(Exercise objective): Exactly and without additions, transcribe the line that contains "Instruction: Close the Add Field panel" and every line after it in the data.

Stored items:
BEGIN

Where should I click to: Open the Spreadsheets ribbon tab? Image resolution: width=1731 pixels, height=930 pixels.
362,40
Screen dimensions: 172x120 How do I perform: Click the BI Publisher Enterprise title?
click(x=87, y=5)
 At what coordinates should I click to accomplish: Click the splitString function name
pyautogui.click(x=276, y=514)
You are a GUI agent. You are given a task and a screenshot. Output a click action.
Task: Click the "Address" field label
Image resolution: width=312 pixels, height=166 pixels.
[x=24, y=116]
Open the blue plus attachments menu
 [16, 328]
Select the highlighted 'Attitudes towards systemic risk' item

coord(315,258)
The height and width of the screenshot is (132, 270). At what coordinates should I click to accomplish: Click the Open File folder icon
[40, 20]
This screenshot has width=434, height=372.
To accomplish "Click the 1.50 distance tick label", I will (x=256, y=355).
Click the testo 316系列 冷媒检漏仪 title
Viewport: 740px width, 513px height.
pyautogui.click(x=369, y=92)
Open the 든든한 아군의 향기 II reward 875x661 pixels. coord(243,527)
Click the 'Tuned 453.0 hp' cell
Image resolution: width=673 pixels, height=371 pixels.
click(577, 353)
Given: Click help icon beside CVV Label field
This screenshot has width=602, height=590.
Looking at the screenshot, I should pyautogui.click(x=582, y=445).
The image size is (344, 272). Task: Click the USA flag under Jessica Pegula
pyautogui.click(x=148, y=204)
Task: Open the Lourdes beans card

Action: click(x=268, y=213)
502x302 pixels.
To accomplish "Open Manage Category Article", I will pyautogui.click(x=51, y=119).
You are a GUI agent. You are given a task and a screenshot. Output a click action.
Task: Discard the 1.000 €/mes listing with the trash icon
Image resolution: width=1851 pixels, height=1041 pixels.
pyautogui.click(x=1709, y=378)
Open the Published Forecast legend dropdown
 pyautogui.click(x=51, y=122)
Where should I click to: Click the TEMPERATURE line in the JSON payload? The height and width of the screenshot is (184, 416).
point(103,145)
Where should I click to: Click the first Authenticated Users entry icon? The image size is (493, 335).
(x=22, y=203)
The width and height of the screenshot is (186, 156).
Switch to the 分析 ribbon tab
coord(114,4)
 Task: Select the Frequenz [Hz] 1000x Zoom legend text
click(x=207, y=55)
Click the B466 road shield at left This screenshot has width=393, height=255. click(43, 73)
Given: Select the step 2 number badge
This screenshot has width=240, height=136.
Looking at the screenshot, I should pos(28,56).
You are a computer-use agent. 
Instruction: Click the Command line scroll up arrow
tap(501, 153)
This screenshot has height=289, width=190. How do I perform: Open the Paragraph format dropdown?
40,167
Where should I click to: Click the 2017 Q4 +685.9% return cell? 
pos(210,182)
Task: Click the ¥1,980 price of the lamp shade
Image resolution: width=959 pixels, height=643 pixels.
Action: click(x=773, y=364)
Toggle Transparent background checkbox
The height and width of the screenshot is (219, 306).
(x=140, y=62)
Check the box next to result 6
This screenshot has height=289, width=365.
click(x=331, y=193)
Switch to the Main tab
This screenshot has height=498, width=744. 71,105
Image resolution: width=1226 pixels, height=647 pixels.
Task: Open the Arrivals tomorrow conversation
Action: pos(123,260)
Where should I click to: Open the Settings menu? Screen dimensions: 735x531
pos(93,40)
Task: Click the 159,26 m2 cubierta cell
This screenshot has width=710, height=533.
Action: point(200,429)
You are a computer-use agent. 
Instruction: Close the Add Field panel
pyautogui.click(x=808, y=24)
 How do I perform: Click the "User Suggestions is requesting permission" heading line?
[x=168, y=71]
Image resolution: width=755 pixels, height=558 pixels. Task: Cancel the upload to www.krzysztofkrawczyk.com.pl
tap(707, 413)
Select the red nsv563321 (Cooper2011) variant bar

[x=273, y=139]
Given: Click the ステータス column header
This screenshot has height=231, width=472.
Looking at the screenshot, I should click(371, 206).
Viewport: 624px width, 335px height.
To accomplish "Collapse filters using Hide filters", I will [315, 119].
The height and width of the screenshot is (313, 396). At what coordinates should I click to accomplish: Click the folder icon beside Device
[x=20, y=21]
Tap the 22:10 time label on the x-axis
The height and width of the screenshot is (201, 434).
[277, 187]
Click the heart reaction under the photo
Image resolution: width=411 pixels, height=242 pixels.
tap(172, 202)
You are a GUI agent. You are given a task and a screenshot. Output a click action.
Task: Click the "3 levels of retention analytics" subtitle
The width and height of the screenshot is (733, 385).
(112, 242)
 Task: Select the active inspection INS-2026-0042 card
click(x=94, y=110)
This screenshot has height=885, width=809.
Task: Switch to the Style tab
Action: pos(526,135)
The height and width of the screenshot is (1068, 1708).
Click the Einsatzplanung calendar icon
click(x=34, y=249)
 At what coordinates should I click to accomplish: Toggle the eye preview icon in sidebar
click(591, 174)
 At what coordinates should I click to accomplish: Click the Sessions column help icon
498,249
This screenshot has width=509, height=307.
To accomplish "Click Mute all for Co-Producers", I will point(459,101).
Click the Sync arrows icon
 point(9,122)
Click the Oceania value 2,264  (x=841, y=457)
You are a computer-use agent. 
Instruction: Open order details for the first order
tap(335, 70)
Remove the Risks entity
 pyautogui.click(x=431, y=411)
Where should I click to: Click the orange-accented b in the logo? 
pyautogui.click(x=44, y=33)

END

(Answer space):
Instruction: Close the Add Field panel
pyautogui.click(x=808, y=24)
 How do I perform: Click the "User Suggestions is requesting permission" heading line?
[x=168, y=71]
Image resolution: width=755 pixels, height=558 pixels. Task: Cancel the upload to www.krzysztofkrawczyk.com.pl
tap(707, 413)
Select the red nsv563321 (Cooper2011) variant bar

[x=273, y=139]
Given: Click the ステータス column header
This screenshot has height=231, width=472.
Looking at the screenshot, I should click(371, 206).
Viewport: 624px width, 335px height.
To accomplish "Collapse filters using Hide filters", I will [315, 119].
The height and width of the screenshot is (313, 396). At what coordinates should I click to accomplish: Click the folder icon beside Device
[x=20, y=21]
Tap the 22:10 time label on the x-axis
The height and width of the screenshot is (201, 434).
[277, 187]
Click the heart reaction under the photo
Image resolution: width=411 pixels, height=242 pixels.
tap(172, 202)
You are a GUI agent. You are given a task and a screenshot. Output a click action.
Task: Click the "3 levels of retention analytics" subtitle
The width and height of the screenshot is (733, 385).
(112, 242)
 Task: Select the active inspection INS-2026-0042 card
click(x=94, y=110)
This screenshot has height=885, width=809.
Task: Switch to the Style tab
Action: pos(526,135)
The height and width of the screenshot is (1068, 1708).
Click the Einsatzplanung calendar icon
click(x=34, y=249)
 At what coordinates should I click to accomplish: Toggle the eye preview icon in sidebar
click(591, 174)
 At what coordinates should I click to accomplish: Click the Sessions column help icon
498,249
This screenshot has width=509, height=307.
To accomplish "Click Mute all for Co-Producers", I will point(459,101).
Click the Sync arrows icon
 point(9,122)
Click the Oceania value 2,264  (x=841, y=457)
You are a computer-use agent. 
Instruction: Open order details for the first order
tap(335, 70)
Remove the Risks entity
 pyautogui.click(x=431, y=411)
Where should I click to: Click the orange-accented b in the logo? 
pyautogui.click(x=44, y=33)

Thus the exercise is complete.